• **Description of the task**
Only lines containing the word "step" belong in the answer; copy each one from the records.

• **Task data**

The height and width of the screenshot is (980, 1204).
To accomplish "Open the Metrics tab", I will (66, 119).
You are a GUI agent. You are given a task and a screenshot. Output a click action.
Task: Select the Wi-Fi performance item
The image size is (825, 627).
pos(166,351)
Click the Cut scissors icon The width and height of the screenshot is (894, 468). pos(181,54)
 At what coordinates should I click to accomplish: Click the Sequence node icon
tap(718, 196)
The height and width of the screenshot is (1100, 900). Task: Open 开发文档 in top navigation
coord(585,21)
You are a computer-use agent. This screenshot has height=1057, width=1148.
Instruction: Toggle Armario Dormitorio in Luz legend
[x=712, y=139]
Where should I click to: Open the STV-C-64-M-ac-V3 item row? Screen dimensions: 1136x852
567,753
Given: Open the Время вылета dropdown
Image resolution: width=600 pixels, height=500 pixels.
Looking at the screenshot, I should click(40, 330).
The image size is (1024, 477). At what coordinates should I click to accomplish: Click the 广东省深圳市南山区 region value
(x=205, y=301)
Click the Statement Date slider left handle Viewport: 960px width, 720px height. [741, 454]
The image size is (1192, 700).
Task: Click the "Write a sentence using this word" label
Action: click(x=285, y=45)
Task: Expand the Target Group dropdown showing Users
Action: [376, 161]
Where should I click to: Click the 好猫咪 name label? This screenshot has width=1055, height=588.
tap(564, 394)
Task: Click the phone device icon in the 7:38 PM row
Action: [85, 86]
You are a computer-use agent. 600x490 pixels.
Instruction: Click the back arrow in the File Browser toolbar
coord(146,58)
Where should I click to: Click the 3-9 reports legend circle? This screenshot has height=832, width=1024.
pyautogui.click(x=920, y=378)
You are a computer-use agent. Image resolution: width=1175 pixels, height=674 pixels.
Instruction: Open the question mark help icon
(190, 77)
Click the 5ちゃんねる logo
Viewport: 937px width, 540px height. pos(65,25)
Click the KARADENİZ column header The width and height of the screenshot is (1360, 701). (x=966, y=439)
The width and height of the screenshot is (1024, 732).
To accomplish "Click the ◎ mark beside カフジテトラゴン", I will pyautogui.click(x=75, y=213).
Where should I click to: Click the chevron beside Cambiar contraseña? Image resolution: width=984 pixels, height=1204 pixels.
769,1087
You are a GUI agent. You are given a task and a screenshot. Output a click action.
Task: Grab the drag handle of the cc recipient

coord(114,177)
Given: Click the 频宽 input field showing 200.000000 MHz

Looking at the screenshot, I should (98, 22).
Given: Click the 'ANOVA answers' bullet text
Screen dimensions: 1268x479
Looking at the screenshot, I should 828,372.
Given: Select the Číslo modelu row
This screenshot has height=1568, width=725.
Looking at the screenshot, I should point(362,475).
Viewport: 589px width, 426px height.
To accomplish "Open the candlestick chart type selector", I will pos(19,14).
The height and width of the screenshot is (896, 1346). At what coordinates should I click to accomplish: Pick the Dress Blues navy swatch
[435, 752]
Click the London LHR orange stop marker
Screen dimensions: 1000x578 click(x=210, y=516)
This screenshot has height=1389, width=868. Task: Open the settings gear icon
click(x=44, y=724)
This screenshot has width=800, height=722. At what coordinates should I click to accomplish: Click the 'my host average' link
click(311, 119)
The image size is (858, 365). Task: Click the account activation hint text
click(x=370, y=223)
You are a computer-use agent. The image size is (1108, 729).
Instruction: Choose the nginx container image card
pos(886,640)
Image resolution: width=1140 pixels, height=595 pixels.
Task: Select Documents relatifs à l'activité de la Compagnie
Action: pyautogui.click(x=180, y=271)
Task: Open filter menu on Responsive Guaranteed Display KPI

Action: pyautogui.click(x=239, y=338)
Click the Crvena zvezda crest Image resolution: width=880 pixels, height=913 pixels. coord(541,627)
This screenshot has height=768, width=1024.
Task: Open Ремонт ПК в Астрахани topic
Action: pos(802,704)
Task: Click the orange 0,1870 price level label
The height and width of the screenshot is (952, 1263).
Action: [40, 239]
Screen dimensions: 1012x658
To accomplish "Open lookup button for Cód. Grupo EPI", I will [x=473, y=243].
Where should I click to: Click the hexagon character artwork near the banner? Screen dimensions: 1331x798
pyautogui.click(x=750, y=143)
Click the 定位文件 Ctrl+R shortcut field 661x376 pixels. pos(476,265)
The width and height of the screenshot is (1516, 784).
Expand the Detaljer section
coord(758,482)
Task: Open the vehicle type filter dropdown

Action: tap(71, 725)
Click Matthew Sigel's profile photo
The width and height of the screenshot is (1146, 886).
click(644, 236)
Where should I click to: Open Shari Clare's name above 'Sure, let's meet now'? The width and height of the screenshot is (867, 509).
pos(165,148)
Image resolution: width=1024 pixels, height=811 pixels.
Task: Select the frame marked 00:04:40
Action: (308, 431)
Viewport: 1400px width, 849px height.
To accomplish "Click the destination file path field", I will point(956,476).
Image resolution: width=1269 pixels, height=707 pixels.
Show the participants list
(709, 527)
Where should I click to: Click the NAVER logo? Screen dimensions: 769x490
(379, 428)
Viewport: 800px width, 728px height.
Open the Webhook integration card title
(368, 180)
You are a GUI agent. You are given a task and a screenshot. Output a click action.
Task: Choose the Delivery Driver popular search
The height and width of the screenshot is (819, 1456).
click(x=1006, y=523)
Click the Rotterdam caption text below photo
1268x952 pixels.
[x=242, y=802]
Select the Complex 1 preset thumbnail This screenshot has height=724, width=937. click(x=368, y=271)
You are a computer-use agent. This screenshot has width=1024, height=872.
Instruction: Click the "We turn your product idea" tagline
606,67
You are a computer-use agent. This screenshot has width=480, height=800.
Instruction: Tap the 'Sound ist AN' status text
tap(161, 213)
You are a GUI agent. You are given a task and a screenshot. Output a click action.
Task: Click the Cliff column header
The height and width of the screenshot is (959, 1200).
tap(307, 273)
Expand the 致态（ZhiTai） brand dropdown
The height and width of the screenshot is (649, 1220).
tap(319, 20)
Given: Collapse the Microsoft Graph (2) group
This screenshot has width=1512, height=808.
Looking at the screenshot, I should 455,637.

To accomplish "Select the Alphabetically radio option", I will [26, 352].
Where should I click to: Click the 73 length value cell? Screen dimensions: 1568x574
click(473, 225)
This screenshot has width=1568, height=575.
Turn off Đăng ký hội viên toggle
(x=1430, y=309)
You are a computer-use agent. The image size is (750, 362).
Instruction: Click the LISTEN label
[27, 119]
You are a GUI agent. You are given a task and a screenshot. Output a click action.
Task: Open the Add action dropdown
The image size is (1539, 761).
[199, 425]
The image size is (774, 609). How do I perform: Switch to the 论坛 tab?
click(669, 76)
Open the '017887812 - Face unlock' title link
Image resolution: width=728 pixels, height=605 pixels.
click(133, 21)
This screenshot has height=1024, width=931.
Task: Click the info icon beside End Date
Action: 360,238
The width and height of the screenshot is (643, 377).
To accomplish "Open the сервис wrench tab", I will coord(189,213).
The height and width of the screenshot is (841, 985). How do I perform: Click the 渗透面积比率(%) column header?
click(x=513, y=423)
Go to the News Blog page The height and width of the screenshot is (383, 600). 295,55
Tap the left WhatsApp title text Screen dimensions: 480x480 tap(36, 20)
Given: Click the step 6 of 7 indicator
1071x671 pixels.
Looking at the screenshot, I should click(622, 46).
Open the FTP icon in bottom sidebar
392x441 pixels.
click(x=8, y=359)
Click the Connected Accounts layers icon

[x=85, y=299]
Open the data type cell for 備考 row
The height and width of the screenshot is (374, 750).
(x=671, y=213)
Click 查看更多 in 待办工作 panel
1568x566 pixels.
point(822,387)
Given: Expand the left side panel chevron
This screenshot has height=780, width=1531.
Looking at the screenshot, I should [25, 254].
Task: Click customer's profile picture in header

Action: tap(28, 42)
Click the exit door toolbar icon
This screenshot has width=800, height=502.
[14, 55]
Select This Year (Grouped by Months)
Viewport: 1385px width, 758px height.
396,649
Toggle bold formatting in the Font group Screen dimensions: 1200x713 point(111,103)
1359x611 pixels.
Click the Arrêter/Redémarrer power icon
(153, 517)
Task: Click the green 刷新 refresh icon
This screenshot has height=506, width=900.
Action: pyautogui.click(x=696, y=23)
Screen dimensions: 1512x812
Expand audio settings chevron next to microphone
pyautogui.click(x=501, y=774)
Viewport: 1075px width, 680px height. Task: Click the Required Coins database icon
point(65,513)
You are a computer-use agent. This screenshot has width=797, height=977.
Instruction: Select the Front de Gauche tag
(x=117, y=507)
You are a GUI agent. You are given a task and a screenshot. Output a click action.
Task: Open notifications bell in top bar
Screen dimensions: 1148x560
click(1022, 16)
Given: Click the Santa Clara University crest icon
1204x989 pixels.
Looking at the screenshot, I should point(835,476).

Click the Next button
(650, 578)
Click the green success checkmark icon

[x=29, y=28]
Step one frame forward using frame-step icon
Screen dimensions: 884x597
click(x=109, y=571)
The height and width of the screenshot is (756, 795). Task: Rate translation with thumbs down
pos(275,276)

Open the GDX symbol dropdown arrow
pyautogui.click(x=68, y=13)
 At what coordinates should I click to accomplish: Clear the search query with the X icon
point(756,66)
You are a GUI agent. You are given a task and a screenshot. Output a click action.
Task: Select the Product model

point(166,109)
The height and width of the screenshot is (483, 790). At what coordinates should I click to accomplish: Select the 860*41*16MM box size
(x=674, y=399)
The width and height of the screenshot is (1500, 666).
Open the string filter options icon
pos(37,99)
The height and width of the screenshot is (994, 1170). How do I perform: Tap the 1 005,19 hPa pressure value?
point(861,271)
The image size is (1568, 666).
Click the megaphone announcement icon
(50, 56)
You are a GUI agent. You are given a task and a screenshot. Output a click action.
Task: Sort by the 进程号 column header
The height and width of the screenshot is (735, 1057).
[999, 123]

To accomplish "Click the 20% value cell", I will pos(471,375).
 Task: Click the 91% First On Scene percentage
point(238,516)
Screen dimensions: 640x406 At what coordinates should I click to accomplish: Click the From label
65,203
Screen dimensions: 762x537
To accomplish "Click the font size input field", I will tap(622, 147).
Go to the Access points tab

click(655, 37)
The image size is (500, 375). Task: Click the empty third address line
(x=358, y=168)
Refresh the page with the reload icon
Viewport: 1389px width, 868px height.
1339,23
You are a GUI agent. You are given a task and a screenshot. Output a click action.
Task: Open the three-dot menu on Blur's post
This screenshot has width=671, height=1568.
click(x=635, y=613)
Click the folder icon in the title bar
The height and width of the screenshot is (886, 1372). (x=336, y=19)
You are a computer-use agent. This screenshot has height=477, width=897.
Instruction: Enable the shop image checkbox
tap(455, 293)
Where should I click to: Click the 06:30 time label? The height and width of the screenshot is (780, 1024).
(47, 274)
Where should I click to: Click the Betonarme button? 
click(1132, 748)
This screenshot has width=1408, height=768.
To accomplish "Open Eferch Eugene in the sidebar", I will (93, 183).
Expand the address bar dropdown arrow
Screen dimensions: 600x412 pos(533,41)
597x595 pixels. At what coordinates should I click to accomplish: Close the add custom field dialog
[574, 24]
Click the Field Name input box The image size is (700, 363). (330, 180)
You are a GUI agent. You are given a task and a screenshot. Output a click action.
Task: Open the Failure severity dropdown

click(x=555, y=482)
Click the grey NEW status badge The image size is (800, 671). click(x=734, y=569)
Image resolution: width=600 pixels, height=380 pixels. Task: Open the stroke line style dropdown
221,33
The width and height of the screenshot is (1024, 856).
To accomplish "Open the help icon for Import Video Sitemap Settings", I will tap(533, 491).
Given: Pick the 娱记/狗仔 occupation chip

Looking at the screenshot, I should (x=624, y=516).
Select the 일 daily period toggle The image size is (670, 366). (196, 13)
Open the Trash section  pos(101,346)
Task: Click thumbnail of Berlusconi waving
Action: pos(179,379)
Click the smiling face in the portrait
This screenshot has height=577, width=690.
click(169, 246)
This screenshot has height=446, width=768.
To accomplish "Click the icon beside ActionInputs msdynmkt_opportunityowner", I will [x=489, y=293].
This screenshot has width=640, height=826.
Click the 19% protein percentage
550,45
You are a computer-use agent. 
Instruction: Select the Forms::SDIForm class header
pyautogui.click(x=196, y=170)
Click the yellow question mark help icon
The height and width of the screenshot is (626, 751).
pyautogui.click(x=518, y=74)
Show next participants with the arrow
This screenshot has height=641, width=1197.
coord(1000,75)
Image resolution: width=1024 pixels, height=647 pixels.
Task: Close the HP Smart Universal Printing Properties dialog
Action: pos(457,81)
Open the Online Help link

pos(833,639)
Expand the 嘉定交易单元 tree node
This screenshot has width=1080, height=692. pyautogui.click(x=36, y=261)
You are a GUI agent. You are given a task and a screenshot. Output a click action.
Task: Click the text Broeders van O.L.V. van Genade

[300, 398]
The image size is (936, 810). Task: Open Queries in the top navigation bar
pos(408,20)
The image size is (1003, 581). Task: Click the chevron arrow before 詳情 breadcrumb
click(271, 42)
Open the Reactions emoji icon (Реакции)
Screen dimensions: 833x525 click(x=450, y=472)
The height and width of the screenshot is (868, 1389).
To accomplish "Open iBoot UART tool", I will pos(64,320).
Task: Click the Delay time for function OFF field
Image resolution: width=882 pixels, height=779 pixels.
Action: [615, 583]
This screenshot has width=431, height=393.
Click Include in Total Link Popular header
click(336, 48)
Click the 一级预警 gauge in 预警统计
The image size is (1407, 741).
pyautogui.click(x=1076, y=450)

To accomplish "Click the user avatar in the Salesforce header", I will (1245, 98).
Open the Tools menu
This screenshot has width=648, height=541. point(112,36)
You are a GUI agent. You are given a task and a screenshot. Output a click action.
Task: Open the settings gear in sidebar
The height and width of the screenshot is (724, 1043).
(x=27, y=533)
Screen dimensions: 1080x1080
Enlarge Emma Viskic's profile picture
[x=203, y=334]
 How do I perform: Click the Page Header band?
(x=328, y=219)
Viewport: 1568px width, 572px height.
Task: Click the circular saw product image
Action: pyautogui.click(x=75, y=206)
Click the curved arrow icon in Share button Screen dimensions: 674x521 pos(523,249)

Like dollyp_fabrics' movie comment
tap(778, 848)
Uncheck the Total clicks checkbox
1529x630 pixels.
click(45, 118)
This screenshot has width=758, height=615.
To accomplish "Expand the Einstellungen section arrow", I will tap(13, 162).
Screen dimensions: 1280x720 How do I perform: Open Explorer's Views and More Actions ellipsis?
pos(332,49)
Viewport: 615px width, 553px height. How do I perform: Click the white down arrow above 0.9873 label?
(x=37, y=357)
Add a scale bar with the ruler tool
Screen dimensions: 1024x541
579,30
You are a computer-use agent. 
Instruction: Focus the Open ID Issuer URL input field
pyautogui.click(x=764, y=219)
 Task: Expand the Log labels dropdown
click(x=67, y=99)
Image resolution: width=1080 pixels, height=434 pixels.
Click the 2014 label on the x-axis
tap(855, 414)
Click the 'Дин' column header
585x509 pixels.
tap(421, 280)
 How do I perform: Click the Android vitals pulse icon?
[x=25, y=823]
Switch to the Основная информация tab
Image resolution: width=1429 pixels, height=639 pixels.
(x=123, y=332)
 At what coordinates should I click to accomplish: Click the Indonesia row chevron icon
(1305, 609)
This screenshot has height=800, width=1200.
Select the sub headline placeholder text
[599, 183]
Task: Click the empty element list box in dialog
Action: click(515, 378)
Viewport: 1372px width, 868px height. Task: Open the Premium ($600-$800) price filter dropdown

• **Written answer**
Given: Click the step 6 of 7 indicator
Step one frame forward using frame-step icon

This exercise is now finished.